2) RECURSO DE SUPLICACIÓN CONTRA EL AUTO EXTINTIVO: Como ya hemos expuesto arriba, el trabajador no tiene legitimación activa para ello, siendo una acción claramente reservada al administrador concursal y al representante de los trabajadores. Además el recurso de suplicación no permite introducir cuestiones nuevas que no se hubieran tratado en el procedimiento principal, ni permite que se presenten pruebas nuevas que serían necesarias para acreditar la existencia del grupo o la sucesión de empresas. Por tanto entendemos que tampoco cabe dicha vía.

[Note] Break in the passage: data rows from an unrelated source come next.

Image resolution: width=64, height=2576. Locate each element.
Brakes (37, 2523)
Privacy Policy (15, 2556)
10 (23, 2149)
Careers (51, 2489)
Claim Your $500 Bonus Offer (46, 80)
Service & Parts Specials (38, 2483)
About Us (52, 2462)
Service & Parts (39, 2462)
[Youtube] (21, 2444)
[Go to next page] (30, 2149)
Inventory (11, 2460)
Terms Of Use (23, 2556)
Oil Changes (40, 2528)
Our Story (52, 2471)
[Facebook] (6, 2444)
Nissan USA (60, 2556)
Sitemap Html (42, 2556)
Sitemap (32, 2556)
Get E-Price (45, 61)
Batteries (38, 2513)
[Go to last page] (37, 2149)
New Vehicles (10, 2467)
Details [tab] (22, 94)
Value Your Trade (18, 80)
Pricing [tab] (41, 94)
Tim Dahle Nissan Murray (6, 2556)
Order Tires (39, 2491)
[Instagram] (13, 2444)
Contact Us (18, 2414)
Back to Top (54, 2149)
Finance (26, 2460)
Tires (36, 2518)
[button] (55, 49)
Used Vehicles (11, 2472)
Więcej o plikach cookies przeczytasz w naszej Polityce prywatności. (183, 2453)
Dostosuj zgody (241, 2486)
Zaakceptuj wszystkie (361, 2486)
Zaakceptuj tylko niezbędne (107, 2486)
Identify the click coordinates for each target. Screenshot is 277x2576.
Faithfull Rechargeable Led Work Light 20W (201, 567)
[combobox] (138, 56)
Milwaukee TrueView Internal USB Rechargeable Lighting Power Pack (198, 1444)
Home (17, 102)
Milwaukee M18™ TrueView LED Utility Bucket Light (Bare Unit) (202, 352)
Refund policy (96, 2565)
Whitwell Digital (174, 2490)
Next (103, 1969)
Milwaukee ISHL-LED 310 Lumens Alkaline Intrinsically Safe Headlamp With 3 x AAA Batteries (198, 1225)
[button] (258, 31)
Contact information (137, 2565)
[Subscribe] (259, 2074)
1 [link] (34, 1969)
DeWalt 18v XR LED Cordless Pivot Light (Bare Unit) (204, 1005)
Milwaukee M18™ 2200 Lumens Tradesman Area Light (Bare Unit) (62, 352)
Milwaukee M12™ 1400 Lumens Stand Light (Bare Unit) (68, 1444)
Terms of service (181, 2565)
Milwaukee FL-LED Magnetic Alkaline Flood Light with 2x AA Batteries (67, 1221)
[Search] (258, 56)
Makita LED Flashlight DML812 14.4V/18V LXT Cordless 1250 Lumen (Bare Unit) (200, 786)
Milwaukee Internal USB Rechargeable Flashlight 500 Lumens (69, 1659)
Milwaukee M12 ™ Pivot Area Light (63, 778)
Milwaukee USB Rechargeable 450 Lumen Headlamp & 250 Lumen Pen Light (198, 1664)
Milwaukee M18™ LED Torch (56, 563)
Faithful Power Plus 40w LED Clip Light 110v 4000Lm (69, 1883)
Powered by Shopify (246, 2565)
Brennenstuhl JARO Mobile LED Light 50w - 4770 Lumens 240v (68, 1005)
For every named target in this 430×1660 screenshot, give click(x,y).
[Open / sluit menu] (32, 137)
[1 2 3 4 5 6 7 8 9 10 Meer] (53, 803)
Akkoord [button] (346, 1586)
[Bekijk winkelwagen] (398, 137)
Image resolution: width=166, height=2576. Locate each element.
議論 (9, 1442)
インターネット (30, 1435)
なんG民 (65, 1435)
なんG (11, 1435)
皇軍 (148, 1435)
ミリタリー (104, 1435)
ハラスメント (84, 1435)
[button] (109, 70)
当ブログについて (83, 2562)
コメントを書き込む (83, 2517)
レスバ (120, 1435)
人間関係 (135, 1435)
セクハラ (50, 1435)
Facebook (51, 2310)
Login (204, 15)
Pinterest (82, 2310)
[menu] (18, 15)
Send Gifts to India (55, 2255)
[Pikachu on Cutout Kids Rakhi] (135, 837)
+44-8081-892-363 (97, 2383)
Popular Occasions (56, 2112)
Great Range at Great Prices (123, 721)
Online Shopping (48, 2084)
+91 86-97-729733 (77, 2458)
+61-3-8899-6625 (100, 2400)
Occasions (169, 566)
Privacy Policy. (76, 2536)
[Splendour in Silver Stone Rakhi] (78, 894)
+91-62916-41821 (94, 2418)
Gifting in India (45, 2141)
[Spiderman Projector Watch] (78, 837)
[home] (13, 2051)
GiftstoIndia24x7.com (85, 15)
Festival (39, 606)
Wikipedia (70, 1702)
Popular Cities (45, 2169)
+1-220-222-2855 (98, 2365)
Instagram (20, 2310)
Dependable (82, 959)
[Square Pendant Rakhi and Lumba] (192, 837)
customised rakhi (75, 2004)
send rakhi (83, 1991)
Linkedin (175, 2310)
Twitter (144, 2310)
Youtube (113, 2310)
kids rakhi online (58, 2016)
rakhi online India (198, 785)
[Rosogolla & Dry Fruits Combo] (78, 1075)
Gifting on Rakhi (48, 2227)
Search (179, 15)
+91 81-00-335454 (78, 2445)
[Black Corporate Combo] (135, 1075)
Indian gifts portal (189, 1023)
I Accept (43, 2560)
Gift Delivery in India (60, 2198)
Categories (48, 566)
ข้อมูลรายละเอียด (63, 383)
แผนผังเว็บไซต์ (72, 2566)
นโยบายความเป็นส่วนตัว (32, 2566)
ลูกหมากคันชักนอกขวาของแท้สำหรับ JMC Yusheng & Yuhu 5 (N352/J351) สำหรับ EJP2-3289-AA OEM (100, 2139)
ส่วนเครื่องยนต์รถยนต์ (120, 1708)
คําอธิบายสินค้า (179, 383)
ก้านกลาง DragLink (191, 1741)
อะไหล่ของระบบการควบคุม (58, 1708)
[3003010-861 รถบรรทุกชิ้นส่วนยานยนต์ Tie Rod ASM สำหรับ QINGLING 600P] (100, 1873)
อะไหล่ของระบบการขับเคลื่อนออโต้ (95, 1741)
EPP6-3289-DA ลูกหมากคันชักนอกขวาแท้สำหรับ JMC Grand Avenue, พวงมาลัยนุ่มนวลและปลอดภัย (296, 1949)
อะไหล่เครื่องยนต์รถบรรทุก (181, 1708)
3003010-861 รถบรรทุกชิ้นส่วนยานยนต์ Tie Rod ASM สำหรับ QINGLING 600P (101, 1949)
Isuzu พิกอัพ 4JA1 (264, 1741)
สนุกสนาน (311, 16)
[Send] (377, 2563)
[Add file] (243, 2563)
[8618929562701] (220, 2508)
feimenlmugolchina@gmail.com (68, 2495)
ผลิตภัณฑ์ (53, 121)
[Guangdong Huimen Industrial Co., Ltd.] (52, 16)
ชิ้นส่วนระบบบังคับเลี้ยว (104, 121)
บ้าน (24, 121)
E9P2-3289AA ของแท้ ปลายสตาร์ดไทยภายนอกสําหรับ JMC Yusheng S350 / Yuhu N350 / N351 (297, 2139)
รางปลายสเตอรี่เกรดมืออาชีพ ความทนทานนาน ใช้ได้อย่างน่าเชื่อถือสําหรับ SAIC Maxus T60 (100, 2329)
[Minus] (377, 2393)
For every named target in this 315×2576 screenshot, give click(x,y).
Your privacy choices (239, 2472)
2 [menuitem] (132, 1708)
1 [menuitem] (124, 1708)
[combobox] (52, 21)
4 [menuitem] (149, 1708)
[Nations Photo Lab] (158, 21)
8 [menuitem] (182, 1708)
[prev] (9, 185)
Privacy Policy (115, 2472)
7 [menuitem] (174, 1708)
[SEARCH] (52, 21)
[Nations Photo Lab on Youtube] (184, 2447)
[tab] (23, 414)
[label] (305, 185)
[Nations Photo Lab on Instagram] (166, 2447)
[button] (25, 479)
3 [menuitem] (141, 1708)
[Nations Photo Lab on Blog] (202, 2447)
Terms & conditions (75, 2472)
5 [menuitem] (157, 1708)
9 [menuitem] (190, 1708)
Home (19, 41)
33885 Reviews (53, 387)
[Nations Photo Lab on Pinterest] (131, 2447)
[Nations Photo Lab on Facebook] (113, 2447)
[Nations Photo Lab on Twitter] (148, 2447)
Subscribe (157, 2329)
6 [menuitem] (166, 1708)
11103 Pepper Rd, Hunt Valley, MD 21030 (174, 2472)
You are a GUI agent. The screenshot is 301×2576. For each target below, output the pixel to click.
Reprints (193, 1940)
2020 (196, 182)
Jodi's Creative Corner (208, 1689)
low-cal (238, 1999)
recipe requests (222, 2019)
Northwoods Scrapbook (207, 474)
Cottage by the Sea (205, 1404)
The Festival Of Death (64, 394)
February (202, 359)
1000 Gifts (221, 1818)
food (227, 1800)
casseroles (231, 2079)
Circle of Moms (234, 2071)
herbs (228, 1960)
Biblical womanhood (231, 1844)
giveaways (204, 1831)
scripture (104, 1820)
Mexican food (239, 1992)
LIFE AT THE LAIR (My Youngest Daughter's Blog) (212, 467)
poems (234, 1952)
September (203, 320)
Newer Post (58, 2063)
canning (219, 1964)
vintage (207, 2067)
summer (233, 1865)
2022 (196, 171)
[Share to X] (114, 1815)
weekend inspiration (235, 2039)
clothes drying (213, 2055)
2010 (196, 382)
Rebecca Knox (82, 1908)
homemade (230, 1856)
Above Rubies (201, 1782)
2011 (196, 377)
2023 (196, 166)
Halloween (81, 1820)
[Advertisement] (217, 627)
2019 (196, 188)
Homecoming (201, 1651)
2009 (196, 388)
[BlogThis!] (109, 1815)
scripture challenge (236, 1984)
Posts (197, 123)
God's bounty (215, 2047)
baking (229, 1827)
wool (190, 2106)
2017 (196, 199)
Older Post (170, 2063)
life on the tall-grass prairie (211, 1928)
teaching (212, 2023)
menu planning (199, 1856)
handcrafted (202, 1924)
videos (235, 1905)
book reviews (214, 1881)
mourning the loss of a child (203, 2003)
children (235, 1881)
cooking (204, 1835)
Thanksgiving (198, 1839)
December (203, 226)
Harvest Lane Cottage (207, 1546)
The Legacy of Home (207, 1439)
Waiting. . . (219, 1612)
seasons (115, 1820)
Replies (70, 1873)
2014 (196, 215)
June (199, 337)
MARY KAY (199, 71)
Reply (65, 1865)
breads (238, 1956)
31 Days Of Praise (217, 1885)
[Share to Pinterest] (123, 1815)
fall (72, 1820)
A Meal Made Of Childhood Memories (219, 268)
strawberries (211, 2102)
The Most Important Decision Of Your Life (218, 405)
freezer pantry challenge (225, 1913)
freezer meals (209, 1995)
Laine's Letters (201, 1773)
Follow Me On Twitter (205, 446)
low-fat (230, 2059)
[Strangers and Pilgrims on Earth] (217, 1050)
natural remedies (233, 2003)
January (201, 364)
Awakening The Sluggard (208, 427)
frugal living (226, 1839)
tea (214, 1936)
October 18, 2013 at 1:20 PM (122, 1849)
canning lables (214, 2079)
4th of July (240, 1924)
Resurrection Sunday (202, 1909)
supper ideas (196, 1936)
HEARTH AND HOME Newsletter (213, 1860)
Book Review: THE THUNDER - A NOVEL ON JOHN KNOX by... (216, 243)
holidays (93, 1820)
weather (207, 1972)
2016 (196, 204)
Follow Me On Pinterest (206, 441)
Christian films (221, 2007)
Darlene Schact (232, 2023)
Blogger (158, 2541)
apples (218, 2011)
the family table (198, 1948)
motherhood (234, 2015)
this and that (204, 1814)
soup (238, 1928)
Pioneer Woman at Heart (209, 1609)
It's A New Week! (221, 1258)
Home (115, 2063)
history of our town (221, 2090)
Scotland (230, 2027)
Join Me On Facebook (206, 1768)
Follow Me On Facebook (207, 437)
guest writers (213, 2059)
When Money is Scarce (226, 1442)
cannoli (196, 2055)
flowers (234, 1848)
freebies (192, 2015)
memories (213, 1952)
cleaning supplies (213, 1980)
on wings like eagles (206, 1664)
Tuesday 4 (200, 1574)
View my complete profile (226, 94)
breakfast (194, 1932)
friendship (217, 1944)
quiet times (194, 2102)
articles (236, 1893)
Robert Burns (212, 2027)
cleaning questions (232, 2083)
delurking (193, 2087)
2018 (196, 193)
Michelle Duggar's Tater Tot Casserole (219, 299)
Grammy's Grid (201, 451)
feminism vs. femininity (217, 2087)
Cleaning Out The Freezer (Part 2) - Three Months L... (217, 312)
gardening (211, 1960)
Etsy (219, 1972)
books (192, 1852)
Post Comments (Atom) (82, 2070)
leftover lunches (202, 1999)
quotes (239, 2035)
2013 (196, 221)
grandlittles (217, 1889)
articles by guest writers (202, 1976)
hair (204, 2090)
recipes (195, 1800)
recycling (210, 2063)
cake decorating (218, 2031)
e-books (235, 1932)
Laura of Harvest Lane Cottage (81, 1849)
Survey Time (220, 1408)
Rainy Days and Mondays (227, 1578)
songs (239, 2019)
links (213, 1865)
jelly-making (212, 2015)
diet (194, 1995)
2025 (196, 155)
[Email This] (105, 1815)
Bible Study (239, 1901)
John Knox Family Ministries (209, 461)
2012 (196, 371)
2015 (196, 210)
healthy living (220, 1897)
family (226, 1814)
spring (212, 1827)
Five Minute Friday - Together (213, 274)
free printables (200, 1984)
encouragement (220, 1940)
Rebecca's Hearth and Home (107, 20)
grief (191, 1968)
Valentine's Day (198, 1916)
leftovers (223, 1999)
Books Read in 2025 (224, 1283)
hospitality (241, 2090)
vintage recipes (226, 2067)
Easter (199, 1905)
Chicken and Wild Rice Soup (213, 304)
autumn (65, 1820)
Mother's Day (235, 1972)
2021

3) DEMANDA DE DESPIDO ANTE LA JURISDICCIÓN SOCIAL: es la vía correcta. Téngase en cuenta que a quién se demanda de forma principal es a la segunda empresa para la que el trabajador llevaba tiempo trabajando de facto (aunque por obvios temas de interés en el proceso, litisconsorcio y clarificación del entramado empresarial, se deba demandar también a la concursada y a su administrador concursal) y sobre la cual no hay ninguna decisión adoptada ni en lo social ni en lo mercantil, decayendo de esa forma aquella competencia exclusiva y excluyente del juez del concurso.
Es interesante la lectura de la sentencia del Tribunal Supremo de 09 de Mayo de 2011, si bien el supuesto no es idéntico, sus fundamentos jurídicos son perfectamente aplicables a este caso.
CONCLUSIONES Y CONSEJOS.
Los abogados que queremos trabajar bien pasamos a veces por la difícil tarea de tratar de tomar una decisión correcta sobre la estrategia a seguir en un asunto y huir de cubrir varios frentes “por si acaso”. Yo la llamo teoría eclética, y con ella me refiero a cuando el abogado, ante varias soluciones posibles, las adopta todas “por si acaso”. Eso no es otra cosa que el miedo a equivocarse al ejercitar una acción y dejar precluir otras posibles.
Sin embargo el descrito es un supuesto claro de “por si acaso” porque al existir tres frentes posibles y siendo compleja la materia, se podría dar (y se nos dio) el absurdo de que
1) En el incidente concursal resuelvan que esa materia no es propia de ese trámite y por tanto remitan a la Jurisdicción Social.
2) En el Recurso de Suplicación contra el Auto extintivo resuelvan que falta la legitimación activa (cómo no) y lo que cabe es plantear un incidente concursal.
3) El Juzgado de lo Social dicte sentencia que, sin entrar a valorar el fondo de la acción planteada, estime la excepción de incompetencia de la jurisdicción social, entendiendo que debe plantearse Recurso de Suplicación contra el Auto extintivo dictado por el Juzgado de lo Mercantil.

En definitiva hay que tocar a todas las puertas, de esa forma, de no abrir nadie a la primera, ya no quedarían más argumentos para que a la segunda (instancia) un Tribunal no os acabe dejando entrar.